Security Architecture. To ensure the secure configuration, design, and implementation of our internally hosted and third-party hosted systems, security architecture reviews are conducted. The architecture reviews entail a series of questions. These questions are reviewed with internal IT and third-party vendor contacts to ensure the implementation is meeting policies, is configured with strong security practices, and utilizes appropriate access controls.
Access Management. Utilizing a least privilege, need-to-know access methodology, access is controlled through a centralized user access management function responsible for the provisioning, transfer and deprovisioning of users’ access. Access management also performs routine reviews of application and systems access to ensure access remains appropriate. For third-party hosted environments, access management works with security architecture to ensure single sign-on controls are employed or additional factors are utilized to prevent unauthorized access to these environments.

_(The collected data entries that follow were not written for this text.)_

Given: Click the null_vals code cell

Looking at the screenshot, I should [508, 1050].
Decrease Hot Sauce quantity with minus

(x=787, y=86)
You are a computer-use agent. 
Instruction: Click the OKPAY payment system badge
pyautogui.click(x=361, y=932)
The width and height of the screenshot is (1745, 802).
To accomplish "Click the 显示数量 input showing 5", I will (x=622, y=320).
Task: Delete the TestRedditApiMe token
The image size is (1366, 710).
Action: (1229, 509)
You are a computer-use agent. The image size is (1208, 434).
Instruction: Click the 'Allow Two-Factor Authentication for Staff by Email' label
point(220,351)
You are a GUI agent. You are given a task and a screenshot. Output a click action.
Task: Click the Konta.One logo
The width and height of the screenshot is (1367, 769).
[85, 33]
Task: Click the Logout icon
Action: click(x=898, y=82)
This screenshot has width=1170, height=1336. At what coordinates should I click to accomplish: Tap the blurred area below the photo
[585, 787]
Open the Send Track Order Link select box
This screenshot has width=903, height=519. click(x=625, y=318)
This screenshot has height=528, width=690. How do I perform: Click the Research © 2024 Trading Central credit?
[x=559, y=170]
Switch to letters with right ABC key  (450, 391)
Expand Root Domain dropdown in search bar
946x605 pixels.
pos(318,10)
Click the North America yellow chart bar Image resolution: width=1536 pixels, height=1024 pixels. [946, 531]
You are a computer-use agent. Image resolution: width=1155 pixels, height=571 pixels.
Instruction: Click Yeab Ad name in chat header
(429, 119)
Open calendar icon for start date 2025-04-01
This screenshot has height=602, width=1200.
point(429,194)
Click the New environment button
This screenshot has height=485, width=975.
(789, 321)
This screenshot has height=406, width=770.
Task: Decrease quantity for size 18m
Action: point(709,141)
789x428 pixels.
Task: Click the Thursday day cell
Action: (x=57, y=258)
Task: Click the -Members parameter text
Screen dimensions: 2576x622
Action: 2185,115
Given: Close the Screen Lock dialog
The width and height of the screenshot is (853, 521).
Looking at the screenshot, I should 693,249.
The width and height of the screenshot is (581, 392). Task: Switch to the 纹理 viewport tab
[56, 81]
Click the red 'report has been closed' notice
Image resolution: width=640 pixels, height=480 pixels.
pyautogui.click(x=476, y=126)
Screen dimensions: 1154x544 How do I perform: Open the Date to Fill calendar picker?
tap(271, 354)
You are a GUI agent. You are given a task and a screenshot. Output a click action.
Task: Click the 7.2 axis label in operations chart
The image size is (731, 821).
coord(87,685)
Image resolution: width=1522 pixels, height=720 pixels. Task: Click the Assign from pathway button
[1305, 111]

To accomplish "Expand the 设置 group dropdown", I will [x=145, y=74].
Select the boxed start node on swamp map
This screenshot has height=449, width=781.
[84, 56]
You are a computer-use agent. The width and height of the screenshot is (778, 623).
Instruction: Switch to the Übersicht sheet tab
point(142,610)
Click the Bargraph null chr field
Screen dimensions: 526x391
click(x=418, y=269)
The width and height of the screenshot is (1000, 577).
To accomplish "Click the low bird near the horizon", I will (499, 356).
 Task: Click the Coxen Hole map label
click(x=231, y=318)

Network Security Management. The security of the FNB network infrastructure is maintained via
•internal and perimeter firewalls with intrusion detection,
38
•the use of some network segmentation to isolate access to certain applications and systems,
•VLANs or virtual local area networks,
•email filtering to identify spam, malware, and phishing messages in received email messages,
•malware detection,
•data loss prevention controls to prevent the theft, or mass exfiltration of data,
•Virtual Private Networks (VPN) to control remote access to our network,
•intrusion detection capabilities,
•network access controls (NAC) to prevent unauthorized assets from connecting to the network, and
•web filtering.
Security Event Monitoring. A centralized security monitoring team is responsible for the response to alerts generated from a consolidated log collection system. Log collection occurs from various assets and hosted environments. The monitoring tool is third-party provided SIEM, and enables threat identification, detects suspicious activity in the environment using the MITRE Att&ck® framework, performs user behavior analytics, and endpoint detection and response. Alerts are investigated to ascertain whether a cyber incident is occurring or not.
Security Awareness. Annual training is conducted for continuing education for all employees. Routine phishing tests are administered routinely. We also post articles on our intranet of common attack schemes for our employee’s awareness.
We have a Vendor Management department that established policies and procedures to follow when utilizing external third-parties. Third-party vendors are thoroughly vetted, approved and inventoried before partnership begins. Vendor Management ensures key risk components are mitigated based on acceptable Company standards. Any third parties used in any cybersecurity processes are vetted through our vendor management process.
Risks from Cybersecurity threats or previous incidents have not materially affected business strategy, results of operations, or financial condition.
See cybersecurity risk factors in Item 1A. Risk Factors.